Working with notebooks - Amazon Athena

Working with notebooks

You manage your notebooks in the Athena notebook explorer and edit and run them in sessions using the Athena notebook editor. You can configure DPU usage for your notebook sessions according to your requirements.

When you stop a notebook, you terminate the associated session. All files are saved, but changes underway in declared variables, functions and classes are lost. When you restart the notebook, Athena reloads the notebook files and you can run your code again.

Sessions and calculations

Each notebook is associated with a single Python kernel and runs Python code. A notebook can have one or more cells that contain commands. To run the cells in a notebook, you first create a session for the notebook. Sessions keep track of the variables and state of notebooks.

Running a cell in a notebook means running a calculation in the current session.
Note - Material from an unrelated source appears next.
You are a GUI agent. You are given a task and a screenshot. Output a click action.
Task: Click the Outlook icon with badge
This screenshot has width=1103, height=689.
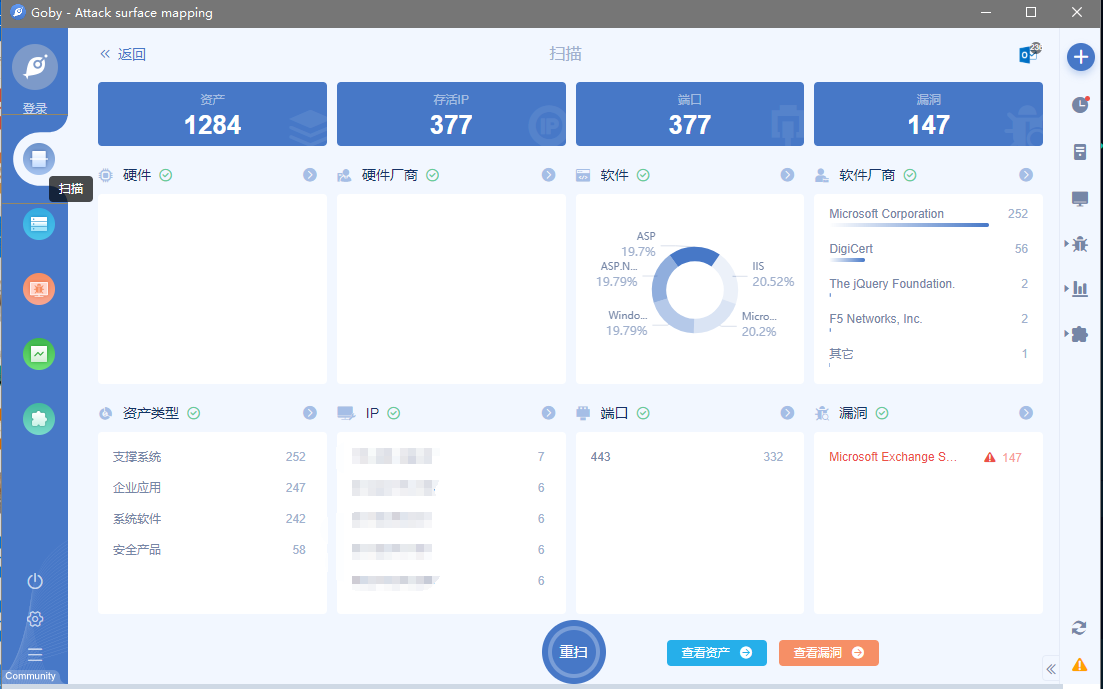coord(1028,54)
Calculations progress the state of the notebook and may perform tasks like reading from Amazon S3 or writing to other data stores. As long as a session is running, calculations use and modify the state that is maintained for the notebook.

When you no longer need the state, you can end a session. When you end a session, the notebook remains, but the variables and other state information are destroyed. If you need to work on multiple projects at the same time, you can create a session for each project, and the sessions will be independent from each other.

Sessions have dedicated compute capacity, measured in DPU. When you create a session, you can assign the session a number of DPUs. Different sessions can have different capacities depending on the requirements of the task.